Robert Irwin (center) and associates discuss aquaponics at Monday's borough council meeting.
Industrial Designer Robert Irwin and two associates presented a proposal to borough council Monday night for an aquaponics operation in the market house. Aquaponics is a system combining conventional aquaculture (raising fish in tanks) with hydroponics (cultivating plants in water) with the aim of selling fish and produce year-round. They are asking the borough to invest $96,500 for the project.
The operation would consist of a market kiosk that would act as an automated farm for year-round produce sales. The crew would build and operate the system for the borough. From construction to operation will take about eight weeks. For example, using January 1 as the start date, the enterprise could be up and running by the middle of February, with a few additional weeks to get plants and fish operational. The proposal includes estimates of 3200 plants produced per year (10-11 harvests per year) and 500 pounds of fish per year.
Irwin suggested that once the project is operational, an agreement - possibly for five or more years - could be worked out. The plan is to use the kiosk as an "educational platform for the borough" with headquarters at the borough farm. During the winter months, the system would need to be kept above freezing.

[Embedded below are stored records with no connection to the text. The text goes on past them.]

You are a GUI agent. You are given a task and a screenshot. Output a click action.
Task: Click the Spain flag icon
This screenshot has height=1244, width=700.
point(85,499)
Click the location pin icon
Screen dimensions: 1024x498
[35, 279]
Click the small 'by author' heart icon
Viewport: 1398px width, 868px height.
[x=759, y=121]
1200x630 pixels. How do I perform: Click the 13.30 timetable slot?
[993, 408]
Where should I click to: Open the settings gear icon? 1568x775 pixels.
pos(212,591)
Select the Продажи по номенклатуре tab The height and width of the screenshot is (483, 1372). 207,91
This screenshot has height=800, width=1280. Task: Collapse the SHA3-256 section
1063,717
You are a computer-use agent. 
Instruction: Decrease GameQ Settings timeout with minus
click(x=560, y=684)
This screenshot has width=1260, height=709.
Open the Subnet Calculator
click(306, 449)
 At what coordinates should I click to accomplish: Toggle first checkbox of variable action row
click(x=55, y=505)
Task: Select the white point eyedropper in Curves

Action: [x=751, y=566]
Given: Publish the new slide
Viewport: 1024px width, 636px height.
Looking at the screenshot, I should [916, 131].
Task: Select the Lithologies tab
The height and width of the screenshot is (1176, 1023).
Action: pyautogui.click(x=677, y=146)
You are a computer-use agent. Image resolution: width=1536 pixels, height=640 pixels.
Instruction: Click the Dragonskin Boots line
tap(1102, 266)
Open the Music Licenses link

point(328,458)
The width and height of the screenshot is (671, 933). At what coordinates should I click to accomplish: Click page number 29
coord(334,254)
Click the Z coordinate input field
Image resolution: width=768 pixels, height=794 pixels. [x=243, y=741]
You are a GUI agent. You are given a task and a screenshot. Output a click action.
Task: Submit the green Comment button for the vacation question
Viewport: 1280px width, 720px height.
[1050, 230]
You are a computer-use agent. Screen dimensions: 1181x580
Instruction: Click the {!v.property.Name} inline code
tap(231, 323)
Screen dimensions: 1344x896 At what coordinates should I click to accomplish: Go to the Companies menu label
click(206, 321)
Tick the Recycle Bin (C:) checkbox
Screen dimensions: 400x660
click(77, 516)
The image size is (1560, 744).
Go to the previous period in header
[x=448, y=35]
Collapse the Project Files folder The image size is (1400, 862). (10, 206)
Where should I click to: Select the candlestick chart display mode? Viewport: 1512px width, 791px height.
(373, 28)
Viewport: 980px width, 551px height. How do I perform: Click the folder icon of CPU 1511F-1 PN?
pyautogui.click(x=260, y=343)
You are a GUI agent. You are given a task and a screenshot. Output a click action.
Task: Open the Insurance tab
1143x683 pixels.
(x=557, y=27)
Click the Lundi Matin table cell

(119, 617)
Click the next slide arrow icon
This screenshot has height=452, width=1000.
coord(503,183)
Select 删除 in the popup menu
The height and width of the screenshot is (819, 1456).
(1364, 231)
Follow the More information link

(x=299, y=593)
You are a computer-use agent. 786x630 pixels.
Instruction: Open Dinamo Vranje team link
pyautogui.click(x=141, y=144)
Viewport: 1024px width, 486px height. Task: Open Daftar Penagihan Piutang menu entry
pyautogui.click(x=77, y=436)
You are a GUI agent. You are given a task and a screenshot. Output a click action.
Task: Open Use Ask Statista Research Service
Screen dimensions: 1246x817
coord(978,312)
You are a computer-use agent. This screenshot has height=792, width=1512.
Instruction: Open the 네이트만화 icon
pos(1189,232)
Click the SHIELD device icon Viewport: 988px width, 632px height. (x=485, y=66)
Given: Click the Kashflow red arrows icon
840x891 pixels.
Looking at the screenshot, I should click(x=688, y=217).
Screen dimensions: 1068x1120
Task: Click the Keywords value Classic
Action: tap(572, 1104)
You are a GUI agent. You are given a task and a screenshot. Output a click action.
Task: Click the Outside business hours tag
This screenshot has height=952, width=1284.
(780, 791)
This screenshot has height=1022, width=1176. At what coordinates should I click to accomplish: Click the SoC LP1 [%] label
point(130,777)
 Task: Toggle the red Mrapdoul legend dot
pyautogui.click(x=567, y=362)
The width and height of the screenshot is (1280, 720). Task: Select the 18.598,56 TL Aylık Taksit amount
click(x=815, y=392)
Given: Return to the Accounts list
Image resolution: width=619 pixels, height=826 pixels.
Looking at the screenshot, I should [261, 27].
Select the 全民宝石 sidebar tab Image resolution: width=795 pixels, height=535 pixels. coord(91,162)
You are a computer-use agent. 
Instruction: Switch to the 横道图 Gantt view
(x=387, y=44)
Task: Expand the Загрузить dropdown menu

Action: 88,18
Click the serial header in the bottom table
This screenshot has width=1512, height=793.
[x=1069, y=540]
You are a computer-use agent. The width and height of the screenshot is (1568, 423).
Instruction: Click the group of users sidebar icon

The cost estimate shown below is good until the end of November. Irwin and his associates told council that they want to share liability with the borough and are not interested in taking a loan out for the enterprise. He explained that they did not seek private funding or investors. When questioned about the figures he presented (number of plants, etc.) Irwin said he has "no idea" if they are accurate. He described the proposed financial arrangement as a business loan that gets paid back to the borough through a return on investment, with a projected 28-month payback time.